§ Exercise: Extract every line of the material that holds the string "групповой".

-.-.-

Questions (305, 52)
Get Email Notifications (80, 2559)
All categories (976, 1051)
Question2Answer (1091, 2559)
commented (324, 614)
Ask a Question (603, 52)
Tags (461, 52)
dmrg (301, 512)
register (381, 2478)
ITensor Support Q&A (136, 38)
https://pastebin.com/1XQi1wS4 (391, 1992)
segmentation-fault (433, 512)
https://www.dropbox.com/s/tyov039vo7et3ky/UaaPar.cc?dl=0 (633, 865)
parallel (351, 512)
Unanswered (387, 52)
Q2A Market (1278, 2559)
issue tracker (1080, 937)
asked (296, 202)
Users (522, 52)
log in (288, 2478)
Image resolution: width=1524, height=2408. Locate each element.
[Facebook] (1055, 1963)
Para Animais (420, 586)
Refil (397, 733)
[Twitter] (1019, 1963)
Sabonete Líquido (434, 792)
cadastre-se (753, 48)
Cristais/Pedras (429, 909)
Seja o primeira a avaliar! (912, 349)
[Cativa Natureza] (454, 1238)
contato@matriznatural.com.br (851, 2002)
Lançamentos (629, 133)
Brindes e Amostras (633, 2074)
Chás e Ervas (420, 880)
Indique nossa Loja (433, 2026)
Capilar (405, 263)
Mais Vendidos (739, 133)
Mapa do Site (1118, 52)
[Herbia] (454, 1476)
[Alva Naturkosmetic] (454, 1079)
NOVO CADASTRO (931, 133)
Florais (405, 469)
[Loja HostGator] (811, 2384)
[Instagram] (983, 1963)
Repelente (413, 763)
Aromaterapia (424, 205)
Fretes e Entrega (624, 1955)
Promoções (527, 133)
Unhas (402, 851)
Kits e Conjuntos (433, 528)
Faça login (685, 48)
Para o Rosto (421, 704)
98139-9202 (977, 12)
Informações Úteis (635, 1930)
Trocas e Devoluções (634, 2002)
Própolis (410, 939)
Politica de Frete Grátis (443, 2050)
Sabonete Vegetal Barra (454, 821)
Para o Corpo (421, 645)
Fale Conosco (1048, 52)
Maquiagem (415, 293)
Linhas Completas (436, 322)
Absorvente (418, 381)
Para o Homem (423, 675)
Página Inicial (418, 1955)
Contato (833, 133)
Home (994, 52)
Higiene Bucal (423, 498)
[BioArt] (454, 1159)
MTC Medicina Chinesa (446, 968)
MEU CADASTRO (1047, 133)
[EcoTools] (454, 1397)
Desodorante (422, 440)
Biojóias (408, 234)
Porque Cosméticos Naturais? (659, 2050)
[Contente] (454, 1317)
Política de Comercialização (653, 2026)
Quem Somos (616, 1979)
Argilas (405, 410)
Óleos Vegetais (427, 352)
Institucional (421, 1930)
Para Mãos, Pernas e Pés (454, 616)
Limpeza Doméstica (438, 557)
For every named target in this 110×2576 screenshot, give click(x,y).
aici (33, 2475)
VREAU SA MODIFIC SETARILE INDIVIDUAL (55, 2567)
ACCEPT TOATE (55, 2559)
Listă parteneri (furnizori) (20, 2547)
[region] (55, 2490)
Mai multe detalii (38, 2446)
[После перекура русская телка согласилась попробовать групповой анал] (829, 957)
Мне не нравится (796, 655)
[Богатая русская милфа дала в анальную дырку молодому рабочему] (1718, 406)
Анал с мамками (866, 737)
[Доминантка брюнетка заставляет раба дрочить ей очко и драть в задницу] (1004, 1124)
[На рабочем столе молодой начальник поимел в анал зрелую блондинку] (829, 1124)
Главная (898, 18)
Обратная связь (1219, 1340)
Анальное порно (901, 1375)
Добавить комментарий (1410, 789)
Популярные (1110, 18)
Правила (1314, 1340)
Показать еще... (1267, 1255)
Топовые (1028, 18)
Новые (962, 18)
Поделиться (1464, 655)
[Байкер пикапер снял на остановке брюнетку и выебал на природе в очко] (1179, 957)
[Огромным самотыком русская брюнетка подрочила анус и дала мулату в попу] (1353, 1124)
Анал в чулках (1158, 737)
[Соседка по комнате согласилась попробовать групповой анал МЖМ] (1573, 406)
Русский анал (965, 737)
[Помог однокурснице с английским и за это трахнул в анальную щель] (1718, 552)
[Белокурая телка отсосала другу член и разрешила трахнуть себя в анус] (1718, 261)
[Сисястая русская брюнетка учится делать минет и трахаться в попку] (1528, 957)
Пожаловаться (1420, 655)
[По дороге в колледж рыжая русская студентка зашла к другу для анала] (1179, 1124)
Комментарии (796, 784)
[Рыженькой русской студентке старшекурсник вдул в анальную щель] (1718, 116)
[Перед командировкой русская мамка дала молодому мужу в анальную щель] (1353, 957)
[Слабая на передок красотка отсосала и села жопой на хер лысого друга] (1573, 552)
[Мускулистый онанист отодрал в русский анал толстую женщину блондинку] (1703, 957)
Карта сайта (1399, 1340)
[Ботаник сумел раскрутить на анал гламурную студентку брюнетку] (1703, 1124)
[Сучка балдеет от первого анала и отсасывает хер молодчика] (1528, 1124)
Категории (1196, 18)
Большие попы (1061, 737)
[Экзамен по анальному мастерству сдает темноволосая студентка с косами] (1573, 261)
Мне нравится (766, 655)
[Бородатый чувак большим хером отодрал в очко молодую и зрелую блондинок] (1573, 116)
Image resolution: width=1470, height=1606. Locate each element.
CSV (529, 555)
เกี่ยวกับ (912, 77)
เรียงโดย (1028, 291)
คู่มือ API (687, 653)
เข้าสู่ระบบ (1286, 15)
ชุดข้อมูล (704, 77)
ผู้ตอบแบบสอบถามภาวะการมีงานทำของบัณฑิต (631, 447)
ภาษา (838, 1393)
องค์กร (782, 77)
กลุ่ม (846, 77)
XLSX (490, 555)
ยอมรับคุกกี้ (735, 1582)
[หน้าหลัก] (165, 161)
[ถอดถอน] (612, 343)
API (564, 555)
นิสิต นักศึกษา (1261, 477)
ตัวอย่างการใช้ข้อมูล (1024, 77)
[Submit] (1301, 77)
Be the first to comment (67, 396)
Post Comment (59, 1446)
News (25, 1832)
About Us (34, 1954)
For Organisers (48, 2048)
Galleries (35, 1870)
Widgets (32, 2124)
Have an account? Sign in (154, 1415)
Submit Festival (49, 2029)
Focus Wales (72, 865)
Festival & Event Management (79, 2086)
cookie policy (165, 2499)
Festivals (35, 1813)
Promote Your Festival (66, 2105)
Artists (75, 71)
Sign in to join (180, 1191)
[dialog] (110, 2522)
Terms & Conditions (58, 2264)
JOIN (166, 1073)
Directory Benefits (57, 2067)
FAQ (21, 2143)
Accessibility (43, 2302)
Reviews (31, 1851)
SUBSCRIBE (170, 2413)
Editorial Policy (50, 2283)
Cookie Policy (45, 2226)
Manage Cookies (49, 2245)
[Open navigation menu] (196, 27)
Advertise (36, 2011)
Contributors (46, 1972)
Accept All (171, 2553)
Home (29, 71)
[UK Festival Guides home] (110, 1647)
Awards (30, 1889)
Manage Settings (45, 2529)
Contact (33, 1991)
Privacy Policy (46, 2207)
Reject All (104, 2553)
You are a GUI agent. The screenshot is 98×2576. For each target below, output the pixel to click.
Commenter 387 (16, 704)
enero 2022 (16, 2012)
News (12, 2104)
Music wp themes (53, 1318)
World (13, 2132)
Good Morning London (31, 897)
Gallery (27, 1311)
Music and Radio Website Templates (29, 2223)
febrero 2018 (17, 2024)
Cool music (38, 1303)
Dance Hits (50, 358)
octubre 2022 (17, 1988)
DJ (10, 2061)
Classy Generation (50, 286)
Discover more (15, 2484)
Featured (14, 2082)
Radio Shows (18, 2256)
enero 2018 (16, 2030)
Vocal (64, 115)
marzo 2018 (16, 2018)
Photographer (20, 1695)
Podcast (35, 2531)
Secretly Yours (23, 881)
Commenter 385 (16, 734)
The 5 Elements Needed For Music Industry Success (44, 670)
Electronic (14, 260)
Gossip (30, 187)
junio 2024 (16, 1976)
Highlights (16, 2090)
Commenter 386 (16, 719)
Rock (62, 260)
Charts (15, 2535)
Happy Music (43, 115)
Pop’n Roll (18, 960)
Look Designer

-.-.-

§ Solution for this exercise:
[После перекура русская телка согласилась попробовать групповой анал] (829, 957)
[Соседка по комнате согласилась попробовать групповой анал МЖМ] (1573, 406)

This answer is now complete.